Lo que comienza como una narración satírica de la gris existencia del español medio en el tardofranquismo, merced a la locución entre divertida y azogada de Chicho Ibáñez Serrador, deviene en una pesadilla tecnocrática y metalingüística. Porque si este en apariencia inane electrodoméstico, con su ilusión de verdad, es una trampilla para abocarse a horrores otrora imposibles de codificar en imágenes, esta historia para no dormir (configurada como especial tardío de la serie) hace precisamente eso con el espectador: mostrarle una violencia exacerbada ante la que el individuo no puede protegerse.

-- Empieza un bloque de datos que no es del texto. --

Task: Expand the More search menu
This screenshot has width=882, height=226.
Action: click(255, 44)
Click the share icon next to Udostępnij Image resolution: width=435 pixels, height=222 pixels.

Mi memoria hipertimésica me permite revisitar con viveza la primera vez que imité a Enrique y me postré ante El televisor. Corrían los últimos días de abril del 2000 cuando TVE tuvo a bien reponerlo en Prime time. Lo hacía como anticipo de una anunciada recuperación de la mítica serie, pero de ese plan no se supo más. Recuerdo las imágenes finales, el caos desatado bajo las paredes forradas de papel pintado del modesto piso que servía de escenario, tanto como las que horas después protagonicé yo mismo, manteniendo en vela a mis padres mientras arrojaba por el retrete mi última cena. El pediatra indicó que no era más que un catarro mal llevado, pero en mi fuero interno siempre supe que esa emisión fue un experimento, que esa ficción inoculó algo en mí. Algo de lo que no he podido purgarme aún.